WHAT TO DO – Give every entry again, exactly as it stands.

Stored records
= = = = = = =
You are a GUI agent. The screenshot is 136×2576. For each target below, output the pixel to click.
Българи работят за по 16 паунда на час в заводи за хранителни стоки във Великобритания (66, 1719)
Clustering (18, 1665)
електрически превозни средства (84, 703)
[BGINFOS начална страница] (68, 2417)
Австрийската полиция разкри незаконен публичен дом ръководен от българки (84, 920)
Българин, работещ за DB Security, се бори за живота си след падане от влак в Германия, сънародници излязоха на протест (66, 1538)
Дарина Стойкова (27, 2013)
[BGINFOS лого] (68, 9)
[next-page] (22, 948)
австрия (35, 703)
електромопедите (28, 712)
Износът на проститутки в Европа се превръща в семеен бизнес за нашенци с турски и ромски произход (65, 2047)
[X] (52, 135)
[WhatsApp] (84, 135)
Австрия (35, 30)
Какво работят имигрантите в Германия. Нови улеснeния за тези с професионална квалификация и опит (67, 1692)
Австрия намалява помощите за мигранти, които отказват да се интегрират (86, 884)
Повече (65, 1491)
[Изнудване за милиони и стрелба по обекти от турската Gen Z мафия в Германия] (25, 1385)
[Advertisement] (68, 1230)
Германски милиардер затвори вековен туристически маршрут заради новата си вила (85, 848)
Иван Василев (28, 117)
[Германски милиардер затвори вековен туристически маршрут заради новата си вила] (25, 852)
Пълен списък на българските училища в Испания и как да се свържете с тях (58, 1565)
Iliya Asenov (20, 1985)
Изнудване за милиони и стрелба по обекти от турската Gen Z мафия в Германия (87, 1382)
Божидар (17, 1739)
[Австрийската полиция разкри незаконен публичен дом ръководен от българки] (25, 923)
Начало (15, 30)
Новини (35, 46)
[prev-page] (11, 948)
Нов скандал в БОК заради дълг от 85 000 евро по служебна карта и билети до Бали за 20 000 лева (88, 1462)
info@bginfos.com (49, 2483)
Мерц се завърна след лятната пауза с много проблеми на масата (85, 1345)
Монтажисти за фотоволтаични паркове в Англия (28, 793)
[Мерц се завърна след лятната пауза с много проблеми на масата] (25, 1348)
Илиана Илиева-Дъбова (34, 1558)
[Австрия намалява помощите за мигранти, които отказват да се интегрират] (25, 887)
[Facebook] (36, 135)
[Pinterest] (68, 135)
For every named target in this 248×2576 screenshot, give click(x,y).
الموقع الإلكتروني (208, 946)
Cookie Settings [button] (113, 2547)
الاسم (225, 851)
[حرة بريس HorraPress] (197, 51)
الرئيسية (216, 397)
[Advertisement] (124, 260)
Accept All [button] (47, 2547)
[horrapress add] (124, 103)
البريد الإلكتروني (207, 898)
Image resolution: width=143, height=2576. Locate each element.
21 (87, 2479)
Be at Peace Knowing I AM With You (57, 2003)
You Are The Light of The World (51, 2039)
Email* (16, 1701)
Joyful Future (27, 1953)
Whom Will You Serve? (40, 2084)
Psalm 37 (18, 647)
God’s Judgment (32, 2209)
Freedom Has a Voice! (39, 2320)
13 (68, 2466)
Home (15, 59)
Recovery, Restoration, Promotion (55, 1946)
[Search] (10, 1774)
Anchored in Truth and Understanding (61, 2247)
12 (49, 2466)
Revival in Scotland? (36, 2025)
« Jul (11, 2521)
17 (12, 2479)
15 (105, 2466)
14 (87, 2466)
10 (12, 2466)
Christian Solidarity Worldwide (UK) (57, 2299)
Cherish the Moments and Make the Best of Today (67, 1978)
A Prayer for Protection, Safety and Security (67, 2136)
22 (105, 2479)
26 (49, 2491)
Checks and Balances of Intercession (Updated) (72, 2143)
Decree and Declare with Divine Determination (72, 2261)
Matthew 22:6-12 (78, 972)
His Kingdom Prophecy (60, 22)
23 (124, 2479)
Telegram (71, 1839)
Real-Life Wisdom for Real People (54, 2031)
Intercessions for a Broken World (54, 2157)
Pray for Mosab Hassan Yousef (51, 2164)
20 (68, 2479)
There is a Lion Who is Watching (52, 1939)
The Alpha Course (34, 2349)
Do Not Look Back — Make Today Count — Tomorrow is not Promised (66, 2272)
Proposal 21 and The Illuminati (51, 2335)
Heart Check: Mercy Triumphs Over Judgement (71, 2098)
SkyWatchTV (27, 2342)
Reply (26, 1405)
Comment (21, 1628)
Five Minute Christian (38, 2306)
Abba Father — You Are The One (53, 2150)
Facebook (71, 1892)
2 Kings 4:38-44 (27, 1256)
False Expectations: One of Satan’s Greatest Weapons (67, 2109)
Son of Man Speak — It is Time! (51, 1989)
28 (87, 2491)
= = = = = = =
WRITTEN ANSWER –
You are a GUI agent. The screenshot is 136×2576. For each target below, output the pixel to click.
Българи работят за по 16 паунда на час в заводи за хранителни стоки във Великобритания (66, 1719)
Clustering (18, 1665)
електрически превозни средства (84, 703)
[BGINFOS начална страница] (68, 2417)
Австрийската полиция разкри незаконен публичен дом ръководен от българки (84, 920)
Българин, работещ за DB Security, се бори за живота си след падане от влак в Германия, сънародници излязоха на протест (66, 1538)
Дарина Стойкова (27, 2013)
[BGINFOS лого] (68, 9)
[next-page] (22, 948)
австрия (35, 703)
електромопедите (28, 712)
Износът на проститутки в Европа се превръща в семеен бизнес за нашенци с турски и ромски произход (65, 2047)
[X] (52, 135)
[WhatsApp] (84, 135)
Австрия (35, 30)
Какво работят имигрантите в Германия. Нови улеснeния за тези с професионална квалификация и опит (67, 1692)
Австрия намалява помощите за мигранти, които отказват да се интегрират (86, 884)
Повече (65, 1491)
[Изнудване за милиони и стрелба по обекти от турската Gen Z мафия в Германия] (25, 1385)
[Advertisement] (68, 1230)
Германски милиардер затвори вековен туристически маршрут заради новата си вила (85, 848)
Иван Василев (28, 117)
[Германски милиардер затвори вековен туристически маршрут заради новата си вила] (25, 852)
Пълен списък на българските училища в Испания и как да се свържете с тях (58, 1565)
Iliya Asenov (20, 1985)
Изнудване за милиони и стрелба по обекти от турската Gen Z мафия в Германия (87, 1382)
Божидар (17, 1739)
[Австрийската полиция разкри незаконен публичен дом ръководен от българки] (25, 923)
Начало (15, 30)
Новини (35, 46)
[prev-page] (11, 948)
Нов скандал в БОК заради дълг от 85 000 евро по служебна карта и билети до Бали за 20 000 лева (88, 1462)
info@bginfos.com (49, 2483)
Мерц се завърна след лятната пауза с много проблеми на масата (85, 1345)
Монтажисти за фотоволтаични паркове в Англия (28, 793)
[Мерц се завърна след лятната пауза с много проблеми на масата] (25, 1348)
Илиана Илиева-Дъбова (34, 1558)
[Австрия намалява помощите за мигранти, които отказват да се интегрират] (25, 887)
[Facebook] (36, 135)
[Pinterest] (68, 135)
For every named target in this 248×2576 screenshot, give click(x,y).
الموقع الإلكتروني (208, 946)
Cookie Settings [button] (113, 2547)
الاسم (225, 851)
[حرة بريس HorraPress] (197, 51)
الرئيسية (216, 397)
[Advertisement] (124, 260)
Accept All [button] (47, 2547)
[horrapress add] (124, 103)
البريد الإلكتروني (207, 898)
Image resolution: width=143, height=2576. Locate each element.
21 (87, 2479)
Be at Peace Knowing I AM With You (57, 2003)
You Are The Light of The World (51, 2039)
Email* (16, 1701)
Joyful Future (27, 1953)
Whom Will You Serve? (40, 2084)
Psalm 37 (18, 647)
God’s Judgment (32, 2209)
Freedom Has a Voice! (39, 2320)
13 (68, 2466)
Home (15, 59)
Recovery, Restoration, Promotion (55, 1946)
[Search] (10, 1774)
Anchored in Truth and Understanding (61, 2247)
12 (49, 2466)
Revival in Scotland? (36, 2025)
« Jul (11, 2521)
17 (12, 2479)
15 (105, 2466)
14 (87, 2466)
10 (12, 2466)
Christian Solidarity Worldwide (UK) (57, 2299)
Cherish the Moments and Make the Best of Today (67, 1978)
A Prayer for Protection, Safety and Security (67, 2136)
22 (105, 2479)
26 (49, 2491)
Checks and Balances of Intercession (Updated) (72, 2143)
Decree and Declare with Divine Determination (72, 2261)
Matthew 22:6-12 (78, 972)
His Kingdom Prophecy (60, 22)
23 (124, 2479)
Telegram (71, 1839)
Real-Life Wisdom for Real People (54, 2031)
Intercessions for a Broken World (54, 2157)
Pray for Mosab Hassan Yousef (51, 2164)
20 (68, 2479)
There is a Lion Who is Watching (52, 1939)
The Alpha Course (34, 2349)
Do Not Look Back — Make Today Count — Tomorrow is not Promised (66, 2272)
Proposal 21 and The Illuminati (51, 2335)
Heart Check: Mercy Triumphs Over Judgement (71, 2098)
SkyWatchTV (27, 2342)
Reply (26, 1405)
Comment (21, 1628)
Five Minute Christian (38, 2306)
Abba Father — You Are The One (53, 2150)
Facebook (71, 1892)
2 Kings 4:38-44 (27, 1256)
False Expectations: One of Satan’s Greatest Weapons (67, 2109)
Son of Man Speak — It is Time! (51, 1989)
28 (87, 2491)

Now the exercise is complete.